Meral Olcay hikayenin bundan sonraki kısmını şöyle anlatıyor :

"Tolga ve Duygu benden çekindikleri için ( 2000 köpeğimiz var ve barınağımız ağzına kadar dolu ) armutu bir veteriner klinigine bırakmışlar. Benim haberim yok, geldiler barinağa. "Nerede kopek" dedim. " senden korktuk, kızarsın diye kliniğe bıraktık" dediler. "olur mu ? hemen alalım" dedim. Aldıracak gönüllü bulamadığım için ancak 2 gün sonra barınağın arabasıyla aldırabildim. Armutludan geldigi için haydi bakalım senin adın ARMUT olsun dedik. Adı Armut kaldı.

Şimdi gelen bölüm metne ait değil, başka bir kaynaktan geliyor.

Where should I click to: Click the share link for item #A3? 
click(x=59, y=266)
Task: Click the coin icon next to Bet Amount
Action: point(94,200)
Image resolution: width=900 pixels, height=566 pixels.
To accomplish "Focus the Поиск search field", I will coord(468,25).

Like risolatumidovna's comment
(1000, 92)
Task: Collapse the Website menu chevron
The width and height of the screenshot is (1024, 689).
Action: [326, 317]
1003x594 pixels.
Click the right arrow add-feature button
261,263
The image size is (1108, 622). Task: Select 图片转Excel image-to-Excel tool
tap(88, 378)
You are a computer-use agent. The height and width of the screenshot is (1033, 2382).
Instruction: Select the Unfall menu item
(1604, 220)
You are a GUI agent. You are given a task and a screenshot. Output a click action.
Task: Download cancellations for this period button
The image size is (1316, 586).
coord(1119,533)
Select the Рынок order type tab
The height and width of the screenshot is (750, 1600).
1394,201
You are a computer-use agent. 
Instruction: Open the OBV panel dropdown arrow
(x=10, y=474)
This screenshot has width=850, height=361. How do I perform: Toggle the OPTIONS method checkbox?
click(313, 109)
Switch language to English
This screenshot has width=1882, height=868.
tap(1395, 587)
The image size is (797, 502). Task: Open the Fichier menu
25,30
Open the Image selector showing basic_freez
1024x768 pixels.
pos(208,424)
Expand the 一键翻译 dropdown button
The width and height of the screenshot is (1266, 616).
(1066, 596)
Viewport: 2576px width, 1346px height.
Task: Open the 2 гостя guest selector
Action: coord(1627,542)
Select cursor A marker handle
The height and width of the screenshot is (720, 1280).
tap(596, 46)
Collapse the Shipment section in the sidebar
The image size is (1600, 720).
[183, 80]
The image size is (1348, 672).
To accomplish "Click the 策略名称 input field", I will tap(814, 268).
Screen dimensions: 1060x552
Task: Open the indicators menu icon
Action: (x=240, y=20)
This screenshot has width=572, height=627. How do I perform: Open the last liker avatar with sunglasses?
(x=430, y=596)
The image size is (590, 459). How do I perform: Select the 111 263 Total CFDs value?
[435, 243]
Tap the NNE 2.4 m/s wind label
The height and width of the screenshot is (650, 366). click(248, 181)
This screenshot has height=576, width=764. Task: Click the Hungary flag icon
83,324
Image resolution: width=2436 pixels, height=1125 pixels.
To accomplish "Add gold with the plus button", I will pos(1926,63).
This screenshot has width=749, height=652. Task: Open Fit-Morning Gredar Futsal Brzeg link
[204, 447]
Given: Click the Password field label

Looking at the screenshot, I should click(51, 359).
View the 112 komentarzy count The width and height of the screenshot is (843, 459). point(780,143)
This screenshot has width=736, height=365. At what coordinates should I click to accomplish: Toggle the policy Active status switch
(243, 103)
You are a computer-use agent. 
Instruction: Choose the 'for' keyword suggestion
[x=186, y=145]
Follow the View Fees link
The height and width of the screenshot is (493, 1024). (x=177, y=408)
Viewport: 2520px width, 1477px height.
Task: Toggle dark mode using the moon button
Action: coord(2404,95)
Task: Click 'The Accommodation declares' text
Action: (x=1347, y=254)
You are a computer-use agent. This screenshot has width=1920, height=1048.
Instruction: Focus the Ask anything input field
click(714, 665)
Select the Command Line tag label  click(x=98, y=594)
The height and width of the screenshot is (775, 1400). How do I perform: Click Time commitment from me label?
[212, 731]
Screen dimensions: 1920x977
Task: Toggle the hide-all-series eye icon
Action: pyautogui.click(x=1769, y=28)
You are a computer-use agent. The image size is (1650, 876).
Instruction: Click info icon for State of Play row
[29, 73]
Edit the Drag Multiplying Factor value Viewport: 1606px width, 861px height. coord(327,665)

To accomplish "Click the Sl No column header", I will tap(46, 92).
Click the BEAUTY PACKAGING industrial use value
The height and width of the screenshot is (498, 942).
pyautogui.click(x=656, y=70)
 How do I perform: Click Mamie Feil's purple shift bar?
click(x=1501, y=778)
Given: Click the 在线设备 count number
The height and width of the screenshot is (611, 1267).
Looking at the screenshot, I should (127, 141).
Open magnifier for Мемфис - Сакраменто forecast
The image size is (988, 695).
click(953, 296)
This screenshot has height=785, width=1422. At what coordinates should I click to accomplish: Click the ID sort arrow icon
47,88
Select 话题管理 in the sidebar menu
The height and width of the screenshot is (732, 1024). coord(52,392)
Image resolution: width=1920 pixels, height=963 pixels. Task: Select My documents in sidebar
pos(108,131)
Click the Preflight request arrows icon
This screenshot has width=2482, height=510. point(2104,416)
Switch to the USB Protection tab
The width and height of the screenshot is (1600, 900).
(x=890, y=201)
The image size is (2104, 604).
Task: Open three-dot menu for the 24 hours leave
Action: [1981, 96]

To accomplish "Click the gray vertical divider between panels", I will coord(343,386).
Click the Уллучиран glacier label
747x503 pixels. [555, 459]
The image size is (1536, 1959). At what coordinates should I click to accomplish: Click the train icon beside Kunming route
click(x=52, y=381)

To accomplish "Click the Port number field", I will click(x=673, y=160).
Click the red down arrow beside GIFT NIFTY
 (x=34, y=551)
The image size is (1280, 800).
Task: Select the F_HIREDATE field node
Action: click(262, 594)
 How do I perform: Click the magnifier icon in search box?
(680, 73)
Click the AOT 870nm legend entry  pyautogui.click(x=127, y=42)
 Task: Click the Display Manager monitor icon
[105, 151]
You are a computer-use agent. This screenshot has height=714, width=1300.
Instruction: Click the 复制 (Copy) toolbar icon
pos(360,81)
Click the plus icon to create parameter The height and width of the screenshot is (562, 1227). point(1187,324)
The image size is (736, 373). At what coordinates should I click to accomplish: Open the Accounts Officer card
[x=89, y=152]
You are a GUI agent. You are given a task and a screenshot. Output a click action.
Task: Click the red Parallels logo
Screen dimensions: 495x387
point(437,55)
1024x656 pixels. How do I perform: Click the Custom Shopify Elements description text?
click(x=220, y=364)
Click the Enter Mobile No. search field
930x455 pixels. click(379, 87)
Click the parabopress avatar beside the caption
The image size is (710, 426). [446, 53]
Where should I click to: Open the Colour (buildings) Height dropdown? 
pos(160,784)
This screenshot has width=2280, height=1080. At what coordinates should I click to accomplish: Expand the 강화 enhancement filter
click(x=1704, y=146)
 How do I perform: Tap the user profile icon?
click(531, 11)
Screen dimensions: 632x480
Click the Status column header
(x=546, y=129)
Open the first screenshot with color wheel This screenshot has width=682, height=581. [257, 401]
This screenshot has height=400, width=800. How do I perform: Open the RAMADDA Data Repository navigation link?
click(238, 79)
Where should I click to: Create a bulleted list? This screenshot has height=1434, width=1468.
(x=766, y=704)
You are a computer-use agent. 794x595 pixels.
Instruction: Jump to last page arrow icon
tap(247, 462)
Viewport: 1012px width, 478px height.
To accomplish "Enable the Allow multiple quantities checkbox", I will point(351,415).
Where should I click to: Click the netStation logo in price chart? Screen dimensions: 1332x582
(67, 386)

Aman allahım hayatımda bu kadar hiperaktif bir köpek görmedim çılgın gibi hopluyor zıplıyor pencereden atlıyor en sonunda tasmayla bağlamak zorunda kaldım. Armutu alacak ailenin, büyük bahcesi olmalı ve armut doya doya kosmalıydı. Ancak öyle mutlu olurdu. Nitekim, bekleyen derviş, muradına ermiş misali telefonla bir bey aradı. "Armuta talibiz bize ayırırmısınız " dedi. "olmazzz" dedim "kısmetine mani olmak istemiyorum. Belki siz gelene kadar başka bir aile gelir. Uygundur veririm" dedim. Israrla mutlaka cumartesi geleceğiz dediler. Pek üstünde durmadım. Bu şekilde arayan, ama gelmeyen o kadar çok insan var ki. Neyse ertesi gün bir kez daha aradılar "geleceğiz duruyor mu ?" diye ve cumartesi daha ziyaret saati başlamdan sabah 9.30 geldiler.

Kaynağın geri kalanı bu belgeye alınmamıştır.